Return every line of the listing that contains the word "dropdown".

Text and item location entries
§ §

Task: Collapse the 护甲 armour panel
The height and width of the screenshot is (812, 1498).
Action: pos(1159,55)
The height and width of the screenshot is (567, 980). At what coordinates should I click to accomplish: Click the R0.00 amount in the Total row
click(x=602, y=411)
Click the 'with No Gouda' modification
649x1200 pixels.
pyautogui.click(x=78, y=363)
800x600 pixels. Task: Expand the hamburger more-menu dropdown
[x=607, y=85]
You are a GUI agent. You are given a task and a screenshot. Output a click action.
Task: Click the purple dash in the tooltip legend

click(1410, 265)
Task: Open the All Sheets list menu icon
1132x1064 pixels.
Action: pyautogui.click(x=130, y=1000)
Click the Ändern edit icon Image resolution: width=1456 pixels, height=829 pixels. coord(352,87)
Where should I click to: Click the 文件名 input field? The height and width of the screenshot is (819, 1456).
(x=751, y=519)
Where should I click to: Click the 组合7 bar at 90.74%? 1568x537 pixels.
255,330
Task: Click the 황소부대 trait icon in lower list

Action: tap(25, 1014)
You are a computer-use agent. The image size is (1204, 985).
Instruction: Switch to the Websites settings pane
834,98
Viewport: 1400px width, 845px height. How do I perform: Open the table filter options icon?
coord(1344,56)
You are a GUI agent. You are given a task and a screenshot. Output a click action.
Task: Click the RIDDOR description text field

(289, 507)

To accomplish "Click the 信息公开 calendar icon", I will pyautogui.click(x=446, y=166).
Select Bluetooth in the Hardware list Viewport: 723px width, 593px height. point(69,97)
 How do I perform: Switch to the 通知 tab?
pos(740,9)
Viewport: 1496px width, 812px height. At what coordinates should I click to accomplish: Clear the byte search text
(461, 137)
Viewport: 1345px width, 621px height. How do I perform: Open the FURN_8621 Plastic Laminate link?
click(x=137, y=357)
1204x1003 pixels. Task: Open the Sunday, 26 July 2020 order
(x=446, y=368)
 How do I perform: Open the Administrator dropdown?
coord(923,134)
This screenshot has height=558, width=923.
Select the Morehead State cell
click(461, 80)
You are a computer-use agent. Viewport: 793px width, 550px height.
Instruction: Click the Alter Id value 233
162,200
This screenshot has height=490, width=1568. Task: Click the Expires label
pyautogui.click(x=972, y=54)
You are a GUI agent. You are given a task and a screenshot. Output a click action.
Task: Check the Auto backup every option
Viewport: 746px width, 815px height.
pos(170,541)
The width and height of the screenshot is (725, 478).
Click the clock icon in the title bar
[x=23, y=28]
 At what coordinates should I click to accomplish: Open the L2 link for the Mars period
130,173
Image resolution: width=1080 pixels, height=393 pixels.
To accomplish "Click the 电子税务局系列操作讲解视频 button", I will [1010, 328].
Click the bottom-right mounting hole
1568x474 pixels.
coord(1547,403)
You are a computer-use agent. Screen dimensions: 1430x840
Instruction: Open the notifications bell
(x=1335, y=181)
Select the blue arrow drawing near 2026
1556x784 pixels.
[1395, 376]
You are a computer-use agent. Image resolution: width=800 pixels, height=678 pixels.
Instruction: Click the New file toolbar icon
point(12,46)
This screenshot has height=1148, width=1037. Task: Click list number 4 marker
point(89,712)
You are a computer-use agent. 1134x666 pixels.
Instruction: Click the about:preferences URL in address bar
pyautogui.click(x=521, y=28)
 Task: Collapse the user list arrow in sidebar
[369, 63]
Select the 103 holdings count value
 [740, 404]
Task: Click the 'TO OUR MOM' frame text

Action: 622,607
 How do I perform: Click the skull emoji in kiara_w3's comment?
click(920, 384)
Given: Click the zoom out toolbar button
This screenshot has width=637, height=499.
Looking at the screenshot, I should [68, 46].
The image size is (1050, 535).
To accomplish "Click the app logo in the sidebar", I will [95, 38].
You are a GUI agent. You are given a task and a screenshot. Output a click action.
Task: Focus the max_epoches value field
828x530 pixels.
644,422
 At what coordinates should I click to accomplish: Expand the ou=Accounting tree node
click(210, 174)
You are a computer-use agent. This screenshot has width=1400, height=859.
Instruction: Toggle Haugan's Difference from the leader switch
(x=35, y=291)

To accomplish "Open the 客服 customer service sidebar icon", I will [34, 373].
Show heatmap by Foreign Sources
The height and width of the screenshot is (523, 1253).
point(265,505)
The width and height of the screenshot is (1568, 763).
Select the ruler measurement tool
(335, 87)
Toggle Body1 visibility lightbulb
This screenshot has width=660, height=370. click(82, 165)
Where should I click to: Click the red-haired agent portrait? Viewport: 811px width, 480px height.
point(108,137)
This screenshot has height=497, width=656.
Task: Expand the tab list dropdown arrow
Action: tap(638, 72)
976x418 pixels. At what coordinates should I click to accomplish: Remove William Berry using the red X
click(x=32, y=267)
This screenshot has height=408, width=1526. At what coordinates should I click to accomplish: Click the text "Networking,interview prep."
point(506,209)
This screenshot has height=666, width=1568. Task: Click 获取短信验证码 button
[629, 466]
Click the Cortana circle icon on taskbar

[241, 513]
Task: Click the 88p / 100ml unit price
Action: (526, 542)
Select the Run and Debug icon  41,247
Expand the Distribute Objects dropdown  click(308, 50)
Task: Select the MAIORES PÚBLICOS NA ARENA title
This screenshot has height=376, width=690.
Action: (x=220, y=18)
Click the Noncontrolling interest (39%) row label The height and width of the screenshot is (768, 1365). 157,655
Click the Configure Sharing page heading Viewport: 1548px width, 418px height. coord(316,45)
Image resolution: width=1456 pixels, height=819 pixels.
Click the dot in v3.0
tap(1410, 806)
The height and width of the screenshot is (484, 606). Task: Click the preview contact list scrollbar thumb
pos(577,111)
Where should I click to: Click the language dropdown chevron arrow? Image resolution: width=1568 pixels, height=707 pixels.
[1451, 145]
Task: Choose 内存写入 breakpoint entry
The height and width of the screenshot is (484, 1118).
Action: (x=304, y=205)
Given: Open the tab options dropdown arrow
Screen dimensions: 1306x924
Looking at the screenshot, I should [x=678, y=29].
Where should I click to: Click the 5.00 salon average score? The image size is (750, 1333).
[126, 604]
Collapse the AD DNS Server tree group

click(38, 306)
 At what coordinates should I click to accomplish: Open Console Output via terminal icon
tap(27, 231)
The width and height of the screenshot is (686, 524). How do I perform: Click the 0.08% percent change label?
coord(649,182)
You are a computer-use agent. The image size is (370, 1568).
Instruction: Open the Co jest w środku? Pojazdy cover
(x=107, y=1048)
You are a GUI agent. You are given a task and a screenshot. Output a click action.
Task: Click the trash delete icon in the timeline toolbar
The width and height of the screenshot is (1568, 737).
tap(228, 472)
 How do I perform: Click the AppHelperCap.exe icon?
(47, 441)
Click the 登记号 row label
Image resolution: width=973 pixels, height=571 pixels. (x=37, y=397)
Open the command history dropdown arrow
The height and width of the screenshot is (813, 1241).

§ §

ANSWER =>
800x600 pixels. Task: Expand the hamburger more-menu dropdown
 How do I perform: Open the Administrator dropdown?
Task: Expand the tab list dropdown arrow
Expand the Distribute Objects dropdown  click(308, 50)
Where should I click to: Click the language dropdown chevron arrow? Image resolution: width=1568 pixels, height=707 pixels.
Given: Open the tab options dropdown arrow
Open the command history dropdown arrow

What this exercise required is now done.